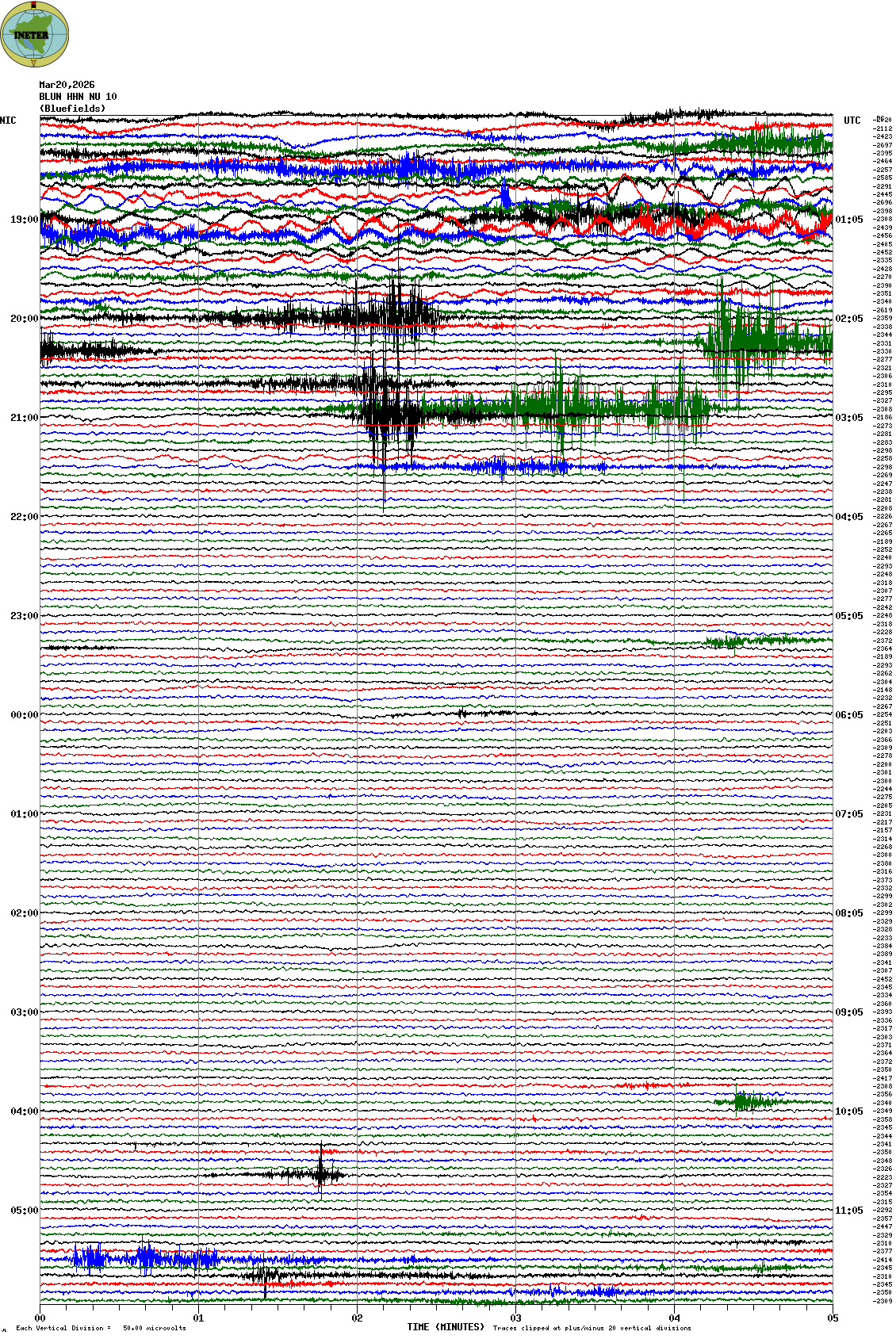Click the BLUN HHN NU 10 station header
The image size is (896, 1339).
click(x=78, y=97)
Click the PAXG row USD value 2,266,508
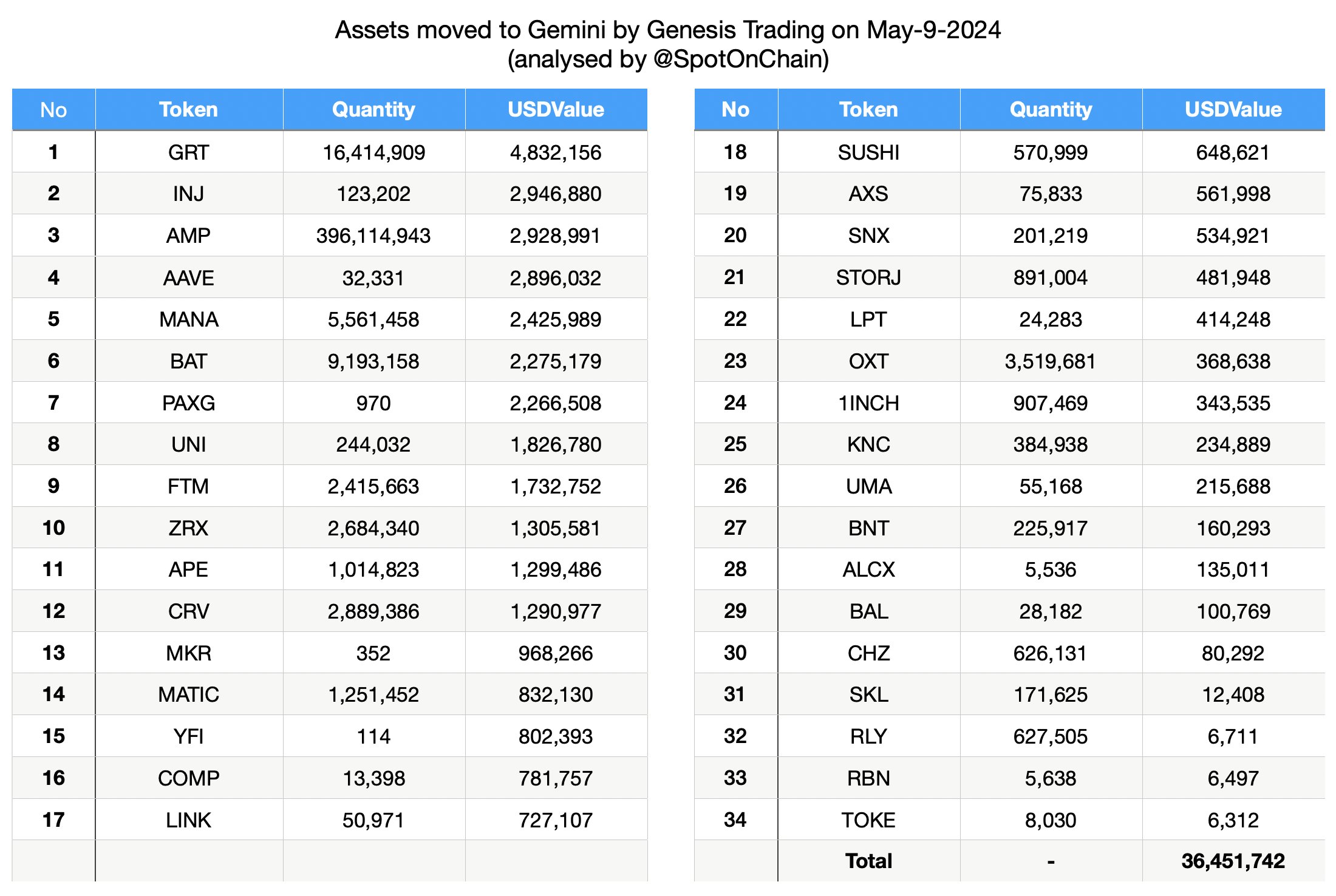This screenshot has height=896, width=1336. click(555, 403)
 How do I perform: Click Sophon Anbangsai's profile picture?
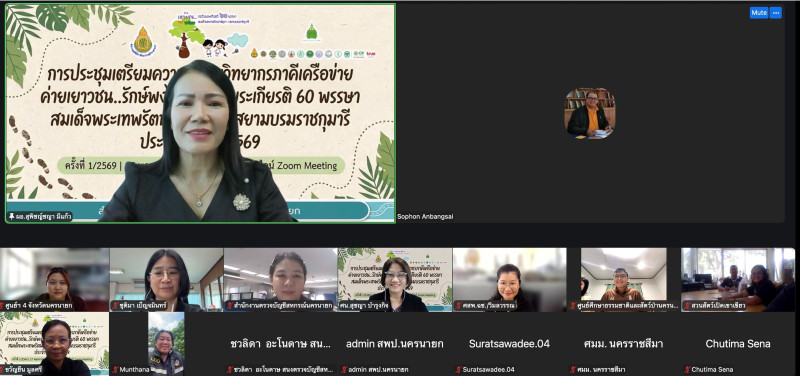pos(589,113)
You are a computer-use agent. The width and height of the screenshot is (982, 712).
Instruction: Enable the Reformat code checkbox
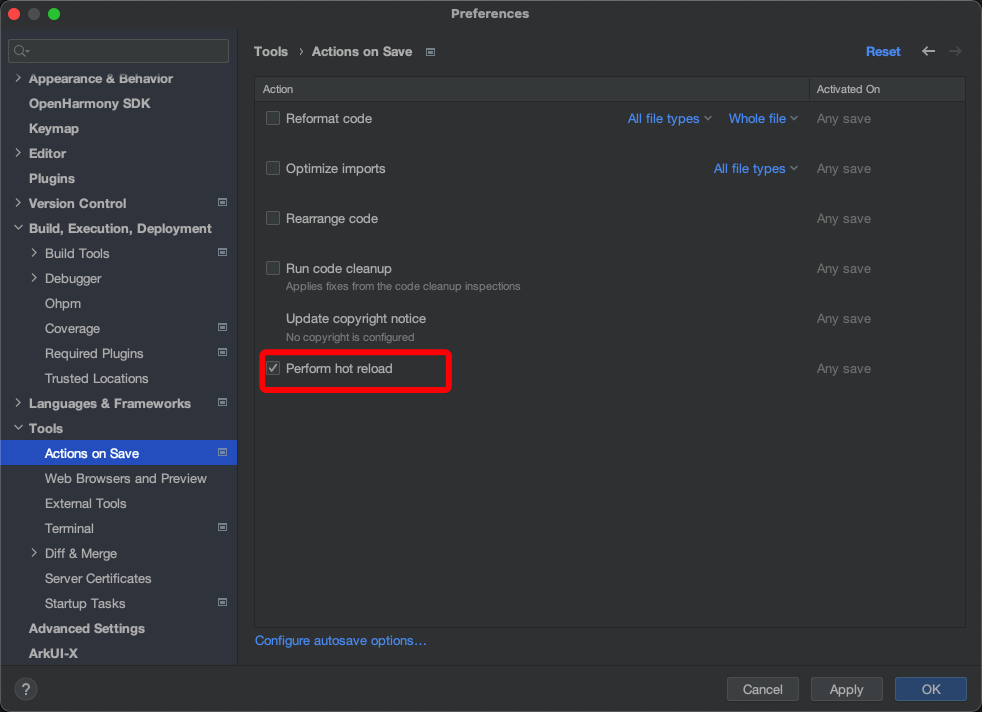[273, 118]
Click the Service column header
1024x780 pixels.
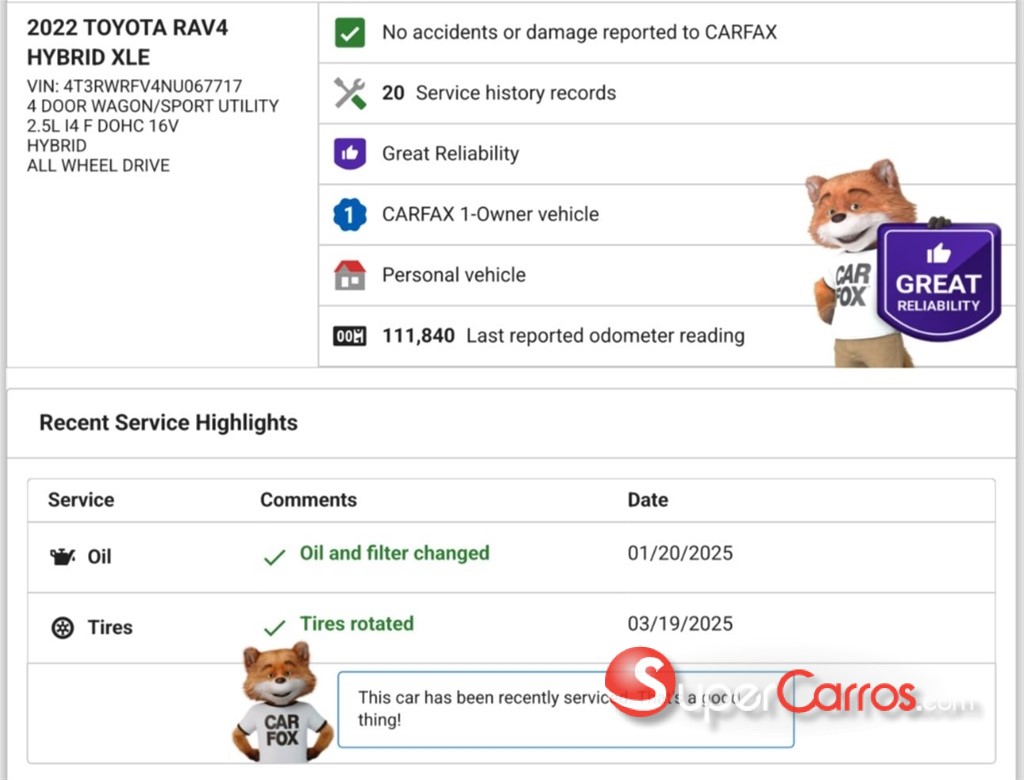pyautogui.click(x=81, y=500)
---
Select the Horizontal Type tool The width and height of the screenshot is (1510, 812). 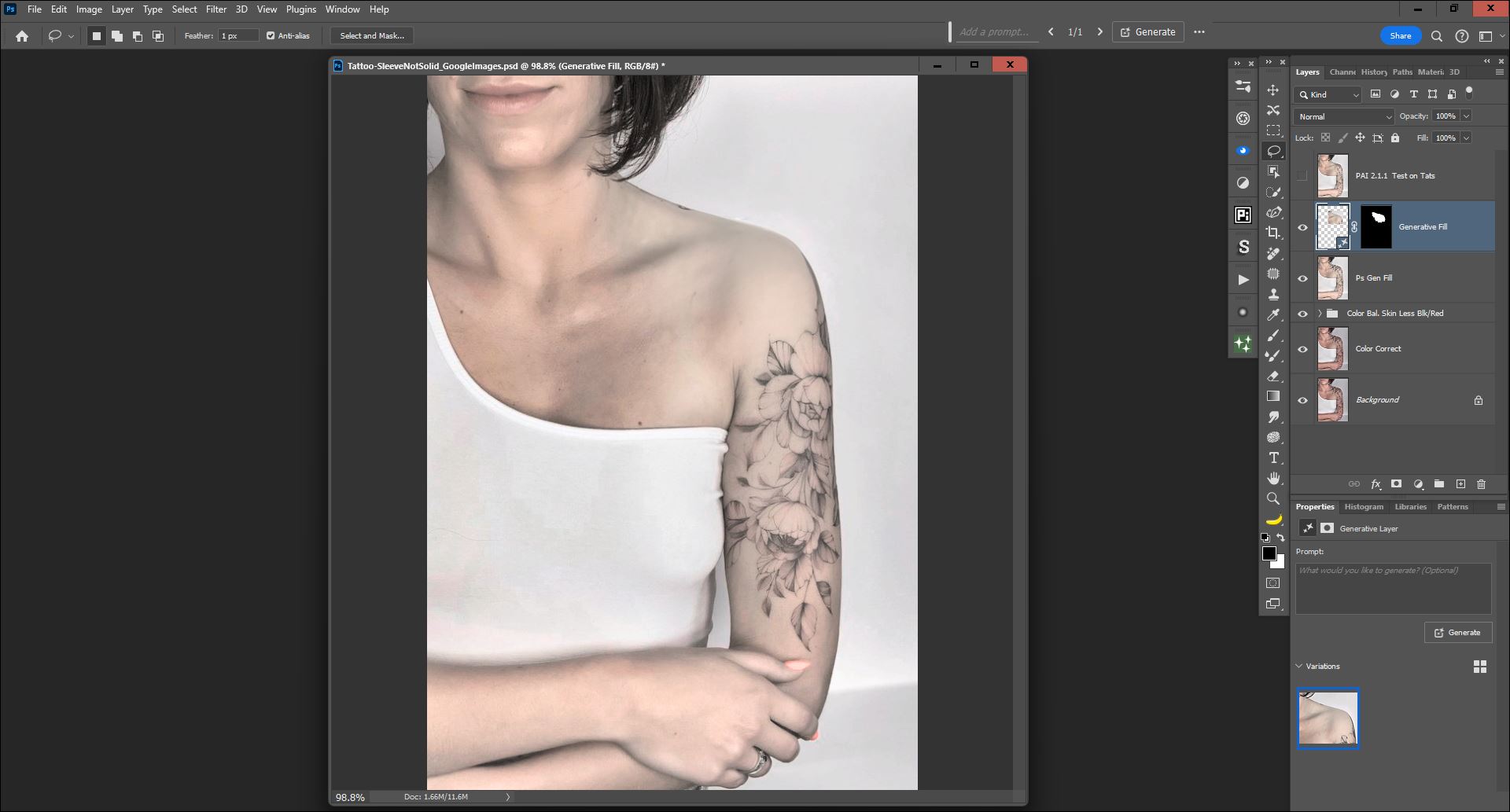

§ **Task item**
An exact copy of the lines above from the one with "How do I perform: Click" up to and including the one with "Click the Service column header" is required; reproduce only those lines, omitting all pictures.

§ **Problem solution**
 How do I perform: Click Sophon Anbangsai's profile picture?
pos(589,113)
You are a computer-use agent. The width and height of the screenshot is (982, 712).
Instruction: Enable the Reformat code checkbox
[273, 118]
Click the Service column header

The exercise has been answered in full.